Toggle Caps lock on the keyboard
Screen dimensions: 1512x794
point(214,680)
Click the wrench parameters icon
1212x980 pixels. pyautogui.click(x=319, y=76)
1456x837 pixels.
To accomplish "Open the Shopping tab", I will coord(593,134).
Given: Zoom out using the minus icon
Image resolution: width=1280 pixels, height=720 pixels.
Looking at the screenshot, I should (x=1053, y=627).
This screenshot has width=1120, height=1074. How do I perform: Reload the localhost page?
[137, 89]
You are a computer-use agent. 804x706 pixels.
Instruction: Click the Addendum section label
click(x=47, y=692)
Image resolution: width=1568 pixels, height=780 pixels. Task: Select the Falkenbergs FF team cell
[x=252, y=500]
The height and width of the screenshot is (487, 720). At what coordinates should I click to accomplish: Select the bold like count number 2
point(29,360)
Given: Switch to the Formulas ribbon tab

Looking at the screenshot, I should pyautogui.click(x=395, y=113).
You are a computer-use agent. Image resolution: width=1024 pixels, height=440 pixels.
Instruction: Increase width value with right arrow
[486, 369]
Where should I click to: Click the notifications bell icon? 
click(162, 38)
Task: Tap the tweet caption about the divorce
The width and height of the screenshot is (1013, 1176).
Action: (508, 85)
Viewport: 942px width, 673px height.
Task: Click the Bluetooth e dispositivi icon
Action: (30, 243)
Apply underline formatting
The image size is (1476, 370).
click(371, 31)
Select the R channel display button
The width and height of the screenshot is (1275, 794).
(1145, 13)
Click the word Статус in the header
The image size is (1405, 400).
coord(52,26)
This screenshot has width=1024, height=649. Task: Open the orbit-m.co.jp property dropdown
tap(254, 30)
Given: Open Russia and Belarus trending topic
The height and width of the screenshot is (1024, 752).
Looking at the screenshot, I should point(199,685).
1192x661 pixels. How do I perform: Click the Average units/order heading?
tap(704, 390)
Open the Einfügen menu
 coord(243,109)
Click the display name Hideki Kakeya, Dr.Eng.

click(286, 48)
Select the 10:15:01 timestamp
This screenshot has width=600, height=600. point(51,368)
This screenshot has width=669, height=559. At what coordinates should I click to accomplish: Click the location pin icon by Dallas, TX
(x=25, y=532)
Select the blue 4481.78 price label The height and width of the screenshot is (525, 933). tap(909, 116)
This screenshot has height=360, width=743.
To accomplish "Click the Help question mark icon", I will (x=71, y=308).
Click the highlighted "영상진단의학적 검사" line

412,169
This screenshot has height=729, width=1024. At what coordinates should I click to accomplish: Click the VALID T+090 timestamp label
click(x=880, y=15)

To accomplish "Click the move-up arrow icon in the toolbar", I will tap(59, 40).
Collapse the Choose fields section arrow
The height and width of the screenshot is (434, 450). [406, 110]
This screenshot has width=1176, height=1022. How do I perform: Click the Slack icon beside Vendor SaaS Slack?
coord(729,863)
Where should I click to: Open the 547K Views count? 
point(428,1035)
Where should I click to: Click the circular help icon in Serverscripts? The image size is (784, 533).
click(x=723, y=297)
++++++++++
## [Try it]
Gather each line in the entries above where the string "agent" is found.

## [Written answer]
You are a computer-use agent. 804x706 pixels.
You are a computer-use agent. Image resolution: width=1024 pixels, height=440 pixels.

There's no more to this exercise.